Pourquoi parkour-literally.com ?

Edito originalement publié en 2013 sur parkour-literally.com par Naïm L'1consolable.

En 25 ans, le parkour s’est propagé partout. Mais n’importe comment.

Le parkour a beau s’être répandu partout, il s’est perdu quelque part sur la route. A ce jour, beaucoup de personnes le pratiquent, sans pour autant avoir la moindre idée de ce dont il s’agit. Les gens bougent, mais ne savent plus pourquoi. Ils ont perdu le sens. Ils font des vidéos pour mesurer la longueur de leur saut de chat-précision, pour se mesurer les uns aux autres. Ils sautent toujours plus loin, plus haut, sont capables de de performances toujours plus impressionnantes, et dont c’est d’ailleurs l’unique vocation: impressionner. Ils font du spectacle, se donnent à voir dans des “jams”, dans des “showreels”, dans des publicités marchandes, sur Facebook, sur Youtube, partout où ils le peuvent. Ils ont parfois du talent mais jamais aucune humilité, parfois du cran mais jamais aucune lucidité, ils font souvent des sauts très grands, mais sans aucune utilité. Ils font pour montrer. Pour se montrer. Pour montrer qu’ils savent faire. Qu’ils peuvent faire. Mais ils ne savent pas ce qu’ils font. Ils agissent sans réfléchir. Ils ne savent par conséquent pas qu’un double saut de chat ne “sert” à rien, qu’une acrobatie n’est pas du parkour, que le but n’est pas la performance mais l’efficience, que cette dernière suppose au contraire l’économie d’énergie, laquelle exclut la performance comme finalité. Comme elle exclut également l’esthétique comme finalité, et ne la tolère que comme conséquence de la justesse. Tous ces athlètes -comme ils se nomment eux-mêmes- sont victimes d’une société du spectacle qui répand l’image sans les mots, l’apparence sans l’essence. Internet a fait voyager le parkour plus vite que quiconque ne l’aurait imaginé, tout particulièrement depuis l’apparition des plate-formes de vidéos en ligne. Cinéma, télévision, internet: le monde entier a vu le film Yamakasi, les vidéos de David Belle, et s’est empressé d’imiter ce qu’ils voyaient sans chercher à savoir ce qu’il y avait derrière, et ce qu’il y avait eu avant. Sans le sens qui l’accompagne, un saut n’est qu’un saut. L’homme peut sauter aussi loin qu’il veut; il ne fera jamais de parkour sans penser à ce qu’il fait, au but dans lequel il le fait, et à la manière dont il le fait.
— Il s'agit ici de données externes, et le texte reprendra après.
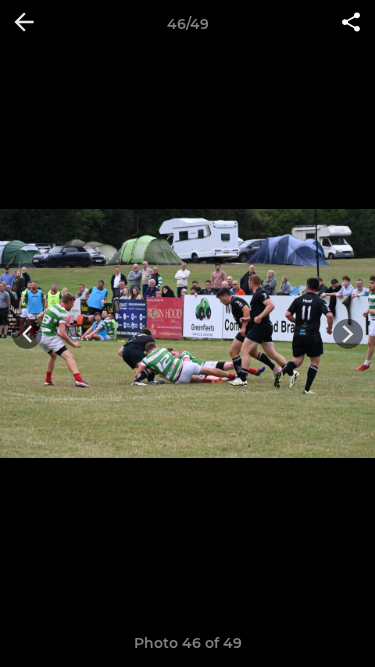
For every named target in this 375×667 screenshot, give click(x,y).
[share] (351, 24)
C’est pour palier à cette transmission de masse où la quantité a pris le pas sur la qualité, la vitesse sur la patience, et l’image que l’on donne de soi sur la réalité de ce que l’on vit, que ce site voit le jour. C’est un acte inscrit dans un processus de résistance qui existe depuis le début et qui, probablement, ne cessera jamais d’exister. De résistance du parkour contre son propre travestissement. Nous, pratiquants du parkour parmi tant d’autres, écrivons et filmons contre l’oubli. Pour garder le parkour vivant. Nous n’avons pas la prétention de détenir la vérité, simplement d’aimer le parkour, et de croire dans la philosophie et les valeurs dont il est porteur. C’est pourquoi nous sommes habités par une patience sans limites et une détermination sans failles, parce que c’est non pas la haine, l’ambition ou l’opportunisme, mais l’amour que nous avons pour le parkour qui nous anime.